Comfort rooms nice to have


It will be awesome to have a toilet worth a whopping P3 million, even without a shower. Or one which has a shower and costing a staggering P4 million. But only if one just wanted to splurge. The former is planned to be put up at the Baywalk and Mendoza Park, and the one with a shower is to be built at the Honda Bay jetty where tourists congregate for island hopping tours.

These projects are the main items included in the 2017 supplemental budget request of the City government now being deliberated at the City Council. Note that they want those toilets done by end of this month of November, or before the fiscal year ends.

Using the Philippines Average Construction Cost as reference, which pegs current construction cost at a low of around P4,000 per sq.m. to a high of P12,000 per sq.m., we come up with a toilet at least the size of a basketball court, in tiles and all. Now that’s not possible at Mendoza Park, just because of the space requirement. Which means we may want to fit them with automatic flushing toilets from Japan or several jacuzzi rooms in each unit. Maybe we throw in a lounge area which has cable television and free wifi connection. The ideas are aplenty with that high budget ceiling.

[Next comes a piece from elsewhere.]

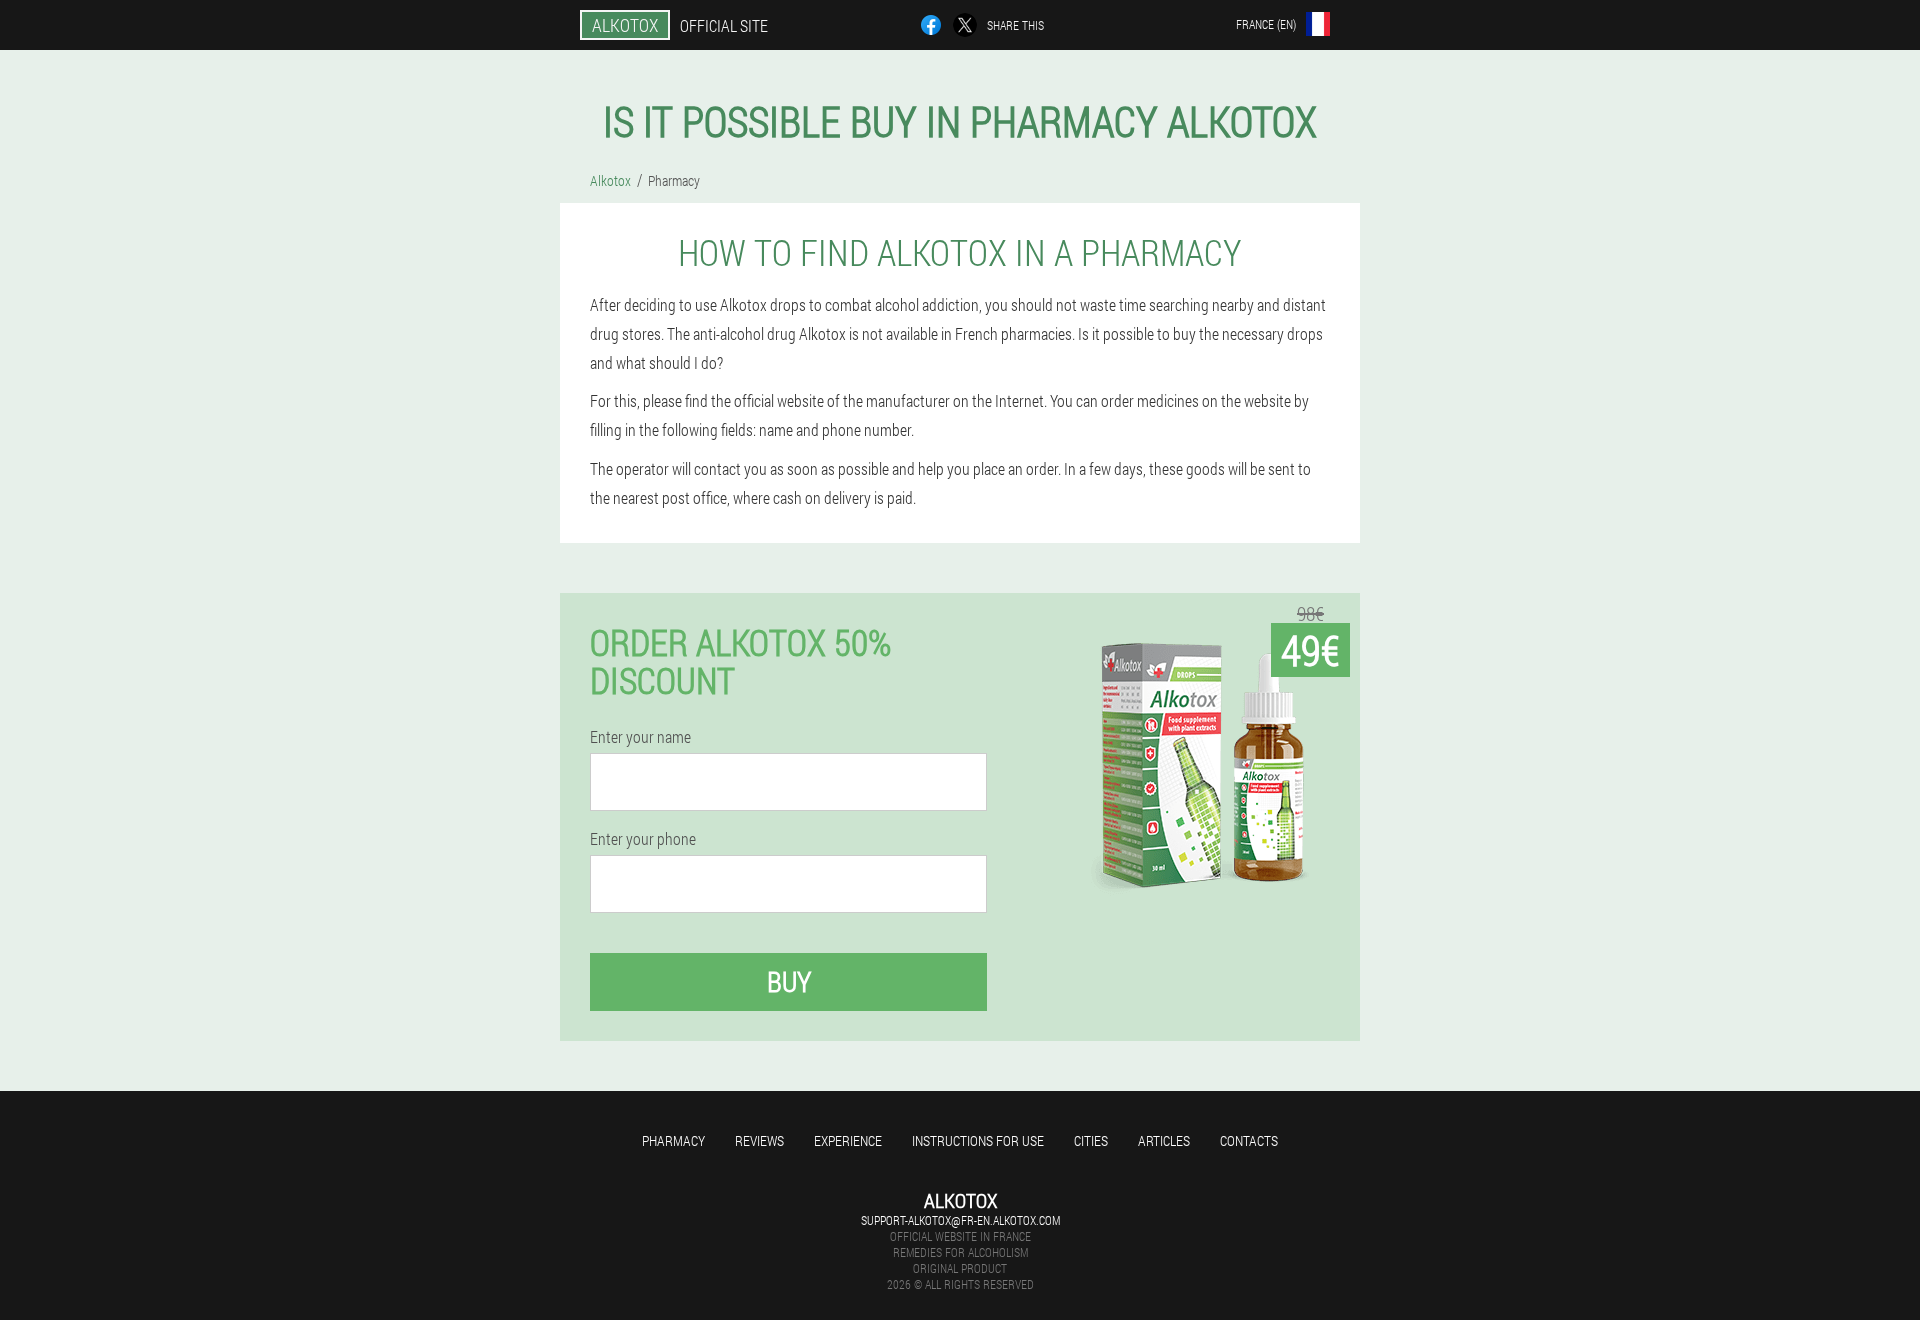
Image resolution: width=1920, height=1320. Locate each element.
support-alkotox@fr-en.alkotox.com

We would like to see this happen, as it would be a first and will underscore the City government’s determination to draw in more tourists. There is nothing wrong spending good money on flashy comfort rooms. They are in fact an ingenious branding and marketing strategy adopted by successful establishments. The iconic Ka Lui Restaurant comes up to mind as having one which is not just a comfort room but an art gallery as well.

Even the Department of Tourism has identified as a strategy the putting up clean and well-maintained toilets as important to promote tourism.

The key words here are vision and strategy, something we did not see in the toilet budget. According to news reports, the amount was just plucked from thin air and there was no information available to City councilors how the figures were crunched. Reporters were simply told these will be discussed in the committee anyway.

There was also a separate request of P40 million for the purchase of construction equipment and tools. This seems to be in line with the current administration’s preference not to bid out public works projects but to do it by administration, which is supposed be cheaper on the part of government.

The vision and strategy behind the costly toilets need to be spelled out, if only because from the very outset the price tab is already bordering on silly. The DoT strategy is more practical and grounded. Let’s have toilets that are working, clean and properly maintained. They wouldn’t cost P3 million each. Kalui didn’t cost that much but got good Trip Advisor reviews.

We hope to see a robust discussion on this matter in the City Council sessions as they tackle both the incoming fiscal year’s general budget and this supplemental budget separately. The public needs to understand the rationale behind the budget and the programmatic direction that it supports. Someone needs to ask these things and other hard questions, to assuage fears and criticisms.

The only apprehension is that the entire chamber is a Kuridas team, monolithic in its present ways. The only apparent opposition is in jail for drugs charges. Still, we hope some of its members will rise to the occasion and demand for transparency, starting with probing the intention and rationale behind an expensive toilet.